What this is doing is:

Defining a class GoldenspikePipeline to encapsulate the pipeline and setting up that pipeline.
Set up the rail DataStore for interactive use, allowing you to overwrite output files, (say if you re-run the pipeline in a notebook cell).
Defining some common parameters, e.g., bands, bands_dict for the pipeline.
Defining four stages, and adding them to the pipeline, note that for each stage the syntax is more or less the same. We have to define,
1. The name of the stage, i.e., self.flow_engine_train will make a stage called flow_engine_train through some python cleverness.
2. The class of the stage, which is specified by which type of stage we ask to build, FlowEngine.build will make a FlowEngine stage.
3. Any configuration parameters, which are specified as keyword argurments, e.g., n_samples=50.

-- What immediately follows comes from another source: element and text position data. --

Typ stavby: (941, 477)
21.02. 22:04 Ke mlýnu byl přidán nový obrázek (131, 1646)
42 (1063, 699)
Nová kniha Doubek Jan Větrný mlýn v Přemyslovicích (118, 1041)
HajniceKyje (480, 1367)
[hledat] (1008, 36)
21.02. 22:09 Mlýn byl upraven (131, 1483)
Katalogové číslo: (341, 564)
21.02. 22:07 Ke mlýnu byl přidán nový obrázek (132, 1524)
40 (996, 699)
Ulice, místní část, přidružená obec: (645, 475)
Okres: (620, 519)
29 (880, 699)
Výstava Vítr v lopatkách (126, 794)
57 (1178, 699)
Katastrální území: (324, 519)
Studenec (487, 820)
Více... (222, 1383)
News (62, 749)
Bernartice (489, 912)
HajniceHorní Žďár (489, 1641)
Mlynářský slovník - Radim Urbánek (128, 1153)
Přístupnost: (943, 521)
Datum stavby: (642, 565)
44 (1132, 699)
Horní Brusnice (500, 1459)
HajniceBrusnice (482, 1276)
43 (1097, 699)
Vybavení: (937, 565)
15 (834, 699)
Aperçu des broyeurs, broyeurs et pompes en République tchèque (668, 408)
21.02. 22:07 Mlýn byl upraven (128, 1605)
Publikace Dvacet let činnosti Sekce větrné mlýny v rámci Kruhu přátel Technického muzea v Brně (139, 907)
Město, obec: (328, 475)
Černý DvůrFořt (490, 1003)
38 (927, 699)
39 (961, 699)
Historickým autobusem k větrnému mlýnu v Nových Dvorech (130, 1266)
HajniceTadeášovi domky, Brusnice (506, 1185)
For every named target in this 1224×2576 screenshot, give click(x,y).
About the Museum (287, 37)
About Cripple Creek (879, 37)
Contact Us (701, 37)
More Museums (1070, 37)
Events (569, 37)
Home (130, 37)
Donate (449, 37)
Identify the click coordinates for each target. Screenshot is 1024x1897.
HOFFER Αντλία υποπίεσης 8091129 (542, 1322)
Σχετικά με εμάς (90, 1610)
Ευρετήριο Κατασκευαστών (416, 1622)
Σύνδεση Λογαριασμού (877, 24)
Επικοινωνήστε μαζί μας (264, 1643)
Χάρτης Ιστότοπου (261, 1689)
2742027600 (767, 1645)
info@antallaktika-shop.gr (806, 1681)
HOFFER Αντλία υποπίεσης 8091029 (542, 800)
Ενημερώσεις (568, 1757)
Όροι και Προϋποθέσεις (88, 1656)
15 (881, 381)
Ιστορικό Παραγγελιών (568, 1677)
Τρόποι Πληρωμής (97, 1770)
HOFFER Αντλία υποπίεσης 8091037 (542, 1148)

4. Any input connections from other stages, e.g., connections=dict(input=self.flow_engine_train.io.output), in the self.lsst_error_model_train block will connect the output of self.flow_engine_train to the input of self.lsst_error_model_train. Later in that example we can see how to connect multiple inputs, e.g., one named input and another named model, as required for an estimator stage.
5. We use the namer class and enumerations to ensure that the data end up following our location convenctions.